The cast is mostly Chinese, but the film carefully name-checks contributions from other countries at the climax as a multi­national throng of rescue teams strives to insert a firing pin that will restart one of Earth’s engines (though it is weird to watch a blockbuster where Brits are heroes not villains, and, in an unquestionably cheeky but still pleasing swipe at Donald Trump, the world government speaks French).

On the technical side, meanwhile, four of Gou’s CAS colleagues advised director Frant Gwo to help make the film’s dilemmas “credible”. We usually dismiss such claims as PR, but in ‘The Wandering Earth’, you do sense their contribution.

Rather than taking the Michael Bay route of blowing stuff up and asking you to hum the CGI, Gwo places greater faith in verisimilitude. He invests heavily in world-building to counterbalance the overarching premise.

The technology, living environments and tools used are believable extensions of current capabilities. Without blundering into spoilers, the portrayal of the film’s AI, MOSS, is a good example. It is the antagonist, but when its motivations are revealed they echo a fundamental scientific debate over how AIs are constructed, not glib notions of innate sociopathy.

Further helped by committed performances from an ensemble cast and production design that favours the utilitarian over dystopian cyberpunk, Gwo earns his reward, the necessarily huge suspension of disbelief.

It reflects a strategy espoused by Cixin Liu, author of the original ‘Wandering Earth’ novella (see ‘His Big Bang Theory’). As he posted on China’s Weibo microblogging site: “I’ve always thought that good sci-fi is about describing the craziest fantasies as realistically as news reports,” he posted. “‘The Wandering Earth’ has done this with epic scenes full of gravitas.”

The film succeeds therefore by following Liu’s and any other appropriate rules with skill and imagination.

Gwo fills out the Apocalypse bingo-card of themes and tropes: familial conflict, rogue computer, personal sacrifice, fetishised hardware, grimy subterranean refuges and, naturally, smithereening the landscape. But he approaches each in an honest way, without pretension, smug irony or hectoring the audience.

Yes, Gwo cherry-picks scientific ideas to service the plot and the drama, but not in a way that corrupts them. Rather, he builds on them imaginatively. As easy as that is to describe, The Wandering Earth reminds us how hard it is to achieve.

Netflix has bought the international rights to The Wandering Earth, including the UK. That’s the good news. It will promote and make the film available to a wide international audience. However, I hope that Netflix will follow the policy as it has for other truly big titles of giving The Wandering Earth a theatrical release before or alongside streaming.

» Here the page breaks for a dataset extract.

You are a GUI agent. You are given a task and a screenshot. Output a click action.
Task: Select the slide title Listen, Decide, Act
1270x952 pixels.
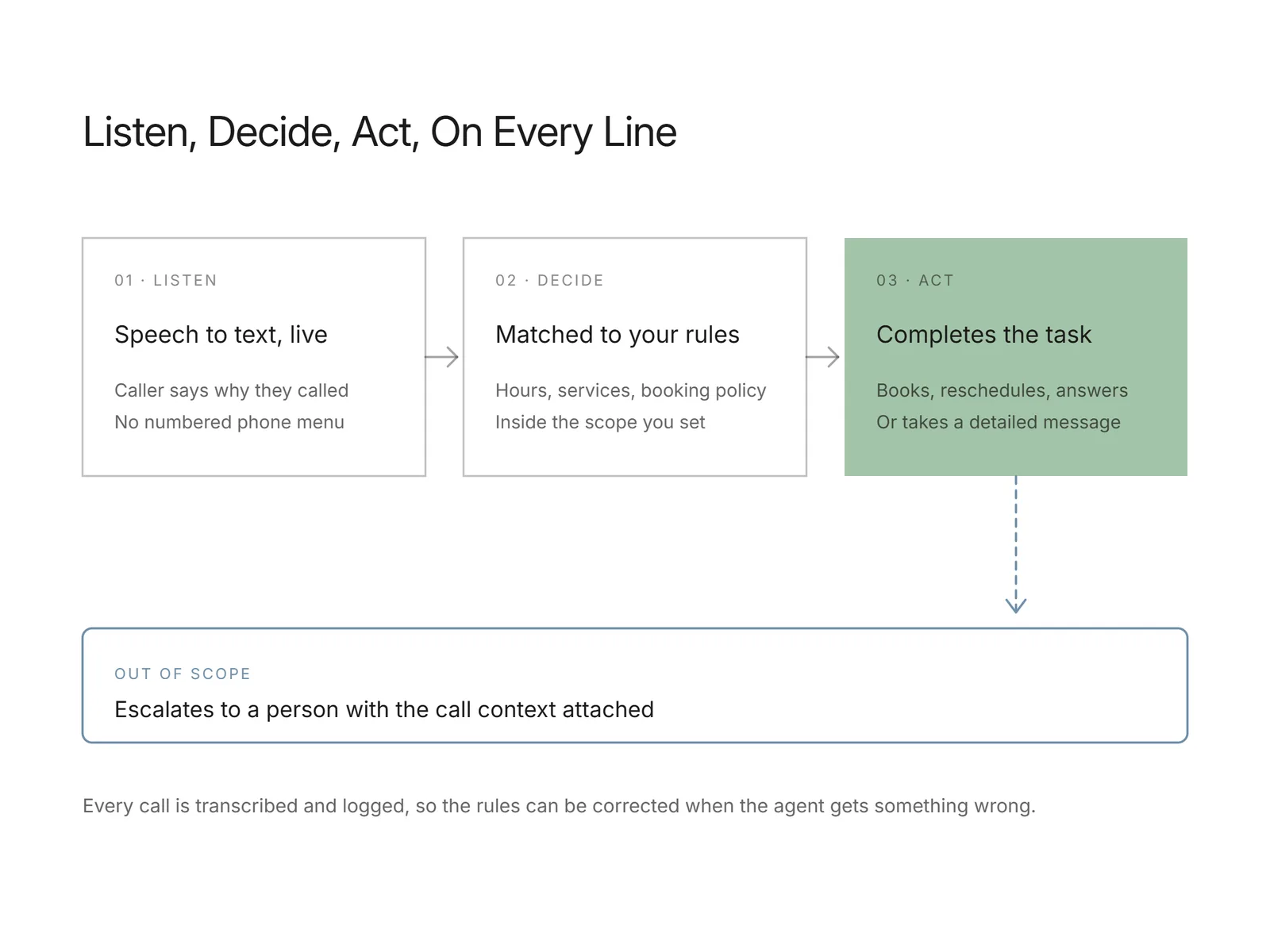click(379, 132)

Even the best 4k UHD displays will not capture the film’s impact and frequent beauty. If you are a big sci-fi fan, maybe you might want to give Netflix a nudge.  To see The Wandering Earth on the biggest screen you can is your mission. For me, it was the first time since Christopher Nolan’s Dunkirk that the IMAX markup felt fully justified.

From book to screen

His Big Bang Theory

Cixin Liu is China’s bestselling science-fiction author and a winner of the prestigious Hugo award. He wrote the original novella on which ‘The Wandering Earth’ is based. Film and novella share the same premise, an earth fleeing solar catastrophe. But Liu’s story raises no threat of planetary collision. It is a first-person narrative where the film features an ensemble, and its focus is on the social and psychological effects of the journey. In an obviously unintended parallel that will nevertheless intrigue British viewers, many of those effects are driven by increasingly bitter conflict between leavers and remainers.

It doesn’t resolve well. Liu’s strengths are elegant and arresting prose and imagery, coupled with believable characters. He can throw you into a much-changed physical and scientific landscape, but the ideas remain powerful and contemporary. Western fans call all that the ‘Liu-niverse’ and, in those respects, the film inhabits the same world as his writing.

In print or on the big screen, the Liu-niverse is worth visiting. Alongside ‘The Wandering Earth’, Liu’s ‘The Three-Body Problem’ trilogy is a must for any serious lover of contemporary sci-fi.